In all, Jahic said, 15 entities from Bosnia and Serbia received awards from Otherways. Those winners included “state-run Belgrade Pharmacy, Belgrade Power Plants, BH Telecom and Sarajevo Center Municipality — which got four Otherways awards.”
In addition to the The Majestic Falcon Award For Quality & Excellence that Jahic won, Otherways Management gives an award called The Green Era Award for Sustainability.

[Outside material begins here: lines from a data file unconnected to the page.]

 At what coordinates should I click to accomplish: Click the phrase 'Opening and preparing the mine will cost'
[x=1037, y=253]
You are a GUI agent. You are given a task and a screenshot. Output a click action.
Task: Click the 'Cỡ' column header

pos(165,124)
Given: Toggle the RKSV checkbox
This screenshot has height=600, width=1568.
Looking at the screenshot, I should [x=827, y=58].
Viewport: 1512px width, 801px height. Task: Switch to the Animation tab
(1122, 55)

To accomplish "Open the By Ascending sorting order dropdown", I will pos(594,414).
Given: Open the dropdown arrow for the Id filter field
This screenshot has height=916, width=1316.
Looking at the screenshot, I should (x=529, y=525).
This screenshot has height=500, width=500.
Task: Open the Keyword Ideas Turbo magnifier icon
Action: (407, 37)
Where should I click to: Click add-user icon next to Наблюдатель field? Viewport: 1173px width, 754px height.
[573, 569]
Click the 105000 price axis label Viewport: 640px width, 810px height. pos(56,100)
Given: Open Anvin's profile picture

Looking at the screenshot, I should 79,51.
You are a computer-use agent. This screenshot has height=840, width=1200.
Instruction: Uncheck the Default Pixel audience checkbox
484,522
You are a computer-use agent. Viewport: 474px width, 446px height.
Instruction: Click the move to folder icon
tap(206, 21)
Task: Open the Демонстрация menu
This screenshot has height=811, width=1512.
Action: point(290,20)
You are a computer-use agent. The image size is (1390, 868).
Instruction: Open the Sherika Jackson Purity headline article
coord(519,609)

There’s also the The Diamond Eye Award for Quality Commitment & Excellence, and The Global Award For Perfection, Quality & Ideal Performance, among others.
(The image above is a screen shot of The Majestic Falcon Award For Quality & Excellence from an Otherways’ YouTube video.)
For winners from the public sector, Jahic said, money for the awards comes “from budgets or ultimately from the pockets of taxpayers.”
Dino Jahic’s October 19, 2017 article “Awards for Sale” for the OCCRP is here.
Richard L. Cassin is the publisher and editor of the FCPA Blog.
The scheme described here is a more sophisticated version of a common scam for law firms that involves 'You have been selected as the XX law firm in your country. To claim your award send $995 to YYY.' There can be as many different awards as the population of the country can bear without the scam becoming too obvious and all priced just below the $1,000 pain point.
A lot of law firms end up with the award certificate appearing in the email signature block. Do the law firms go ahead with it because they are suckers or do they know it's a scam but go ahead because they think their poor hapless clients will be fooled?
What great work on an enduring fraud scheme. I have seen (and experienced) these notices going all the way back to public school days with that letter telling you have been selected for inclusion in an exclusive yearbook based on your academic record. This is in line with the infamous 419 scams and similar attacks. (wonder if I am eligible for an award with the posting of a comment?)